╔══

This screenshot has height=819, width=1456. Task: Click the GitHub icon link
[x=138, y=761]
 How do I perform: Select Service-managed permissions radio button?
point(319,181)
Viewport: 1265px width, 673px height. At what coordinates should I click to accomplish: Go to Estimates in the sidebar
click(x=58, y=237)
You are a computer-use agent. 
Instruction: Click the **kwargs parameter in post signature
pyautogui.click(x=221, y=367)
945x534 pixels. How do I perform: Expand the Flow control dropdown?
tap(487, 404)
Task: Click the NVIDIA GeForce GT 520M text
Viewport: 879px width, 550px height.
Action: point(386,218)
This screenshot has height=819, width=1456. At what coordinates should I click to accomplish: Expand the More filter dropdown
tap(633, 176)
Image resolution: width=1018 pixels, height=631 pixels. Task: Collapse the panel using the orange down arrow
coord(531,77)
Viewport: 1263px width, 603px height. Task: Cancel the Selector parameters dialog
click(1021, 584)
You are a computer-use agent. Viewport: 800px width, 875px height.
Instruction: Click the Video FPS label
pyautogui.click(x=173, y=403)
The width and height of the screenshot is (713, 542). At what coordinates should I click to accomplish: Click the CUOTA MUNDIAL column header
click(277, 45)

╚══

### [Work instruction]
In full and without edits, return the listing.

### [Answer below]
This screenshot has height=819, width=1456. Task: Click the GitHub icon link
[x=138, y=761]
 How do I perform: Select Service-managed permissions radio button?
point(319,181)
Viewport: 1265px width, 673px height. At what coordinates should I click to accomplish: Go to Estimates in the sidebar
click(x=58, y=237)
You are a computer-use agent. 
Instruction: Click the **kwargs parameter in post signature
pyautogui.click(x=221, y=367)
945x534 pixels. How do I perform: Expand the Flow control dropdown?
tap(487, 404)
Task: Click the NVIDIA GeForce GT 520M text
Viewport: 879px width, 550px height.
Action: point(386,218)
This screenshot has height=819, width=1456. At what coordinates should I click to accomplish: Expand the More filter dropdown
tap(633, 176)
Image resolution: width=1018 pixels, height=631 pixels. Task: Collapse the panel using the orange down arrow
coord(531,77)
Viewport: 1263px width, 603px height. Task: Cancel the Selector parameters dialog
click(1021, 584)
You are a computer-use agent. Viewport: 800px width, 875px height.
Instruction: Click the Video FPS label
pyautogui.click(x=173, y=403)
The width and height of the screenshot is (713, 542). At what coordinates should I click to accomplish: Click the CUOTA MUNDIAL column header
click(277, 45)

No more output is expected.